Event Streaming using Kafka-Novice
This story talks about the event and processing of events using Kafka.
Event- Shows the change in state of object. The unbounded form of flow of event is called event stream. It shows something happened in the source of the event.
Streaming- The unbounded form of source of event
Producer- The source that produces the event or event stream
Consumer- To continuously capture and analyze the events stream.
There are three types consumers in Kafka
- Consumer API- Very simple use case like read data, parse and route
- Stream API- For complex logics requires like reading pulse rate, fraud detection or time window based use case
- KSQL- Similar to Stream based API with pre-defined use case and available feature in KSQL
- Consumer for stream(Stream API) work in similar fashion as it works for simple Kafka consumer API.
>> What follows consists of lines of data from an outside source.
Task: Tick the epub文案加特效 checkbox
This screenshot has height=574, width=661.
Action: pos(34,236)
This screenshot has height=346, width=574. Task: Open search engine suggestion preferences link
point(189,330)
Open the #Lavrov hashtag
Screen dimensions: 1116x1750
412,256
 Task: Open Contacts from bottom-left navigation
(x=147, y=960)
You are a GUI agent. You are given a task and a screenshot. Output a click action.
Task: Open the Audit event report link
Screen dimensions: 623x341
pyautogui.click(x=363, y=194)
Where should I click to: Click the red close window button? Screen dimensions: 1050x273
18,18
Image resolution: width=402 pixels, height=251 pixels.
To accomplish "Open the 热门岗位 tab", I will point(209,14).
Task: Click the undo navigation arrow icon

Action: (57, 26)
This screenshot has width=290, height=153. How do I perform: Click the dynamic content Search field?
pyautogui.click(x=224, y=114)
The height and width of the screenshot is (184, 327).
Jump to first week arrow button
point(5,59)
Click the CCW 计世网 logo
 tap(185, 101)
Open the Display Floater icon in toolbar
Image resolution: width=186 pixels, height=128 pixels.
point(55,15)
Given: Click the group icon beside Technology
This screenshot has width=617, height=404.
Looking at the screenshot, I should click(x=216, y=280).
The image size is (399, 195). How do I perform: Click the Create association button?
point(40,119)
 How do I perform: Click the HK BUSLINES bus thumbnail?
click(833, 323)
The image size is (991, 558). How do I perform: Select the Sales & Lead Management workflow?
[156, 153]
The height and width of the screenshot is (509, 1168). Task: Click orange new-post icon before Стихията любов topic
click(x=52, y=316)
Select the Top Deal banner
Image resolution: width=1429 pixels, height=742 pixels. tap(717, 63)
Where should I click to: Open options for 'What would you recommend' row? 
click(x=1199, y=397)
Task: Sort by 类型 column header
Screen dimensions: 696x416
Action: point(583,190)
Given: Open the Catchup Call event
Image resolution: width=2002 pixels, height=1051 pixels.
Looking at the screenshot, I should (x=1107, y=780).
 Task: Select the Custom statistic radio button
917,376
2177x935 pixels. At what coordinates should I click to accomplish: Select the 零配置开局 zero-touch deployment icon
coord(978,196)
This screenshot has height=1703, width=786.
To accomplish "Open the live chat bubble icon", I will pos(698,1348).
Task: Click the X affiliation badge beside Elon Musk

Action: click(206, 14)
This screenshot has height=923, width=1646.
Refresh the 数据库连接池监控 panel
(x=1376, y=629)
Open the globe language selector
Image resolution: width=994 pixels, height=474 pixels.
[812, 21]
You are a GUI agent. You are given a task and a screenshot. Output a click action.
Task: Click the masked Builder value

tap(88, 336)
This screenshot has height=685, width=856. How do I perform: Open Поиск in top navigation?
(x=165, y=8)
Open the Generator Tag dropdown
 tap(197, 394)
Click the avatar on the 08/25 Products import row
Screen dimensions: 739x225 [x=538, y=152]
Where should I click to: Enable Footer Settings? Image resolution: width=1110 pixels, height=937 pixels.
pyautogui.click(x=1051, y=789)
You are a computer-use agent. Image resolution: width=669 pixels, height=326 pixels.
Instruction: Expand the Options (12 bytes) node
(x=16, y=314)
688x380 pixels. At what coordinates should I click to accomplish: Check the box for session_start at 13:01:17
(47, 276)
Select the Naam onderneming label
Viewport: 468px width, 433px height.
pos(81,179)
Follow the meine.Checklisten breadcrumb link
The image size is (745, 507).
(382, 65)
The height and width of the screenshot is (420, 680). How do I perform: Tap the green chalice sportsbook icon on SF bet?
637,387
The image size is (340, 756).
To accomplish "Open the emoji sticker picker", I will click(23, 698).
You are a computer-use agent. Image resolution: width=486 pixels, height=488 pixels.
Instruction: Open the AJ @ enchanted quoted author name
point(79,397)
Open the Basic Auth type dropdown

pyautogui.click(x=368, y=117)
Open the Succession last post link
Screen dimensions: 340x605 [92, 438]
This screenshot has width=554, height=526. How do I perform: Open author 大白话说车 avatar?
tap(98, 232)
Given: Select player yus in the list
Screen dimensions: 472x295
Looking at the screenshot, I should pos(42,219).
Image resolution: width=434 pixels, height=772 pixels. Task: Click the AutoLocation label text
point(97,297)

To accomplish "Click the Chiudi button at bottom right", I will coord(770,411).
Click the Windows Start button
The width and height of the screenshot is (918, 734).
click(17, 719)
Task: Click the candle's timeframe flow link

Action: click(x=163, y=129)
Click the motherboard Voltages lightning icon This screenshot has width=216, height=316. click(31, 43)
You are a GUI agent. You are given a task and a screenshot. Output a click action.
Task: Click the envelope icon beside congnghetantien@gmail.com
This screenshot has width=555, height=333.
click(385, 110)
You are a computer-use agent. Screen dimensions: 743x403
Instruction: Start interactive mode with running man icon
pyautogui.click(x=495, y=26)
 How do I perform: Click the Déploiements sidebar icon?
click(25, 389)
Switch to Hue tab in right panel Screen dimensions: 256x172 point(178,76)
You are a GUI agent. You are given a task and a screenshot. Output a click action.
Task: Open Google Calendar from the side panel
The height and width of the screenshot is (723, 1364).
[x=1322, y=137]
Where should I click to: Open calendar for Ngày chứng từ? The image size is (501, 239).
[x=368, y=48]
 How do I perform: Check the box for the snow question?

- The Kafka streaming API is developed on top of Kafka consumer API. It has addition inbuilt capability to transform, enrich or route the stream to another direction.
- It can be scaled vertically by adding more consumer and horizontally by adding more CPU to existing infrastructure.
- It supports for automatic fault-tolerance and load balancing.
Vertical scaling and Load Balancing
props.put(StreamsConfig.NUM_STREAM_THREADS_CONFIG, 3);
Horizontal scaling
props.put(StreamsConfig.NUM_STREAM_THREADS_CONFIG, 3);
In case of two different consumer types, the number of thread for the consumer is different. Both consumer group are running on the same machine.
Here the machine may have the limitation to run the number of consumer on it. So new machine can be added in order to run the a group consumer on different machine.
Fault-tolerance and load balancing
Suppose one of the machine goes down in above diagram, Kafka automatically do the fault tolerance and put the failed instance to healthy node.
Kafka automatically moves the running consumer on the healthy node in case of the current node goes down.
Kafka Stream API
There are two types of APIs
Stream DSL: Very high level of API for most of the common use. It is recommended if it matches with the solution requirement. map, filter, join and aggregations.
Kafka Processor API: These are low level APIs and have more manual work at development side. It connects processors as well as interact directly with state stores. Processor interface is used to customise the processor APIs.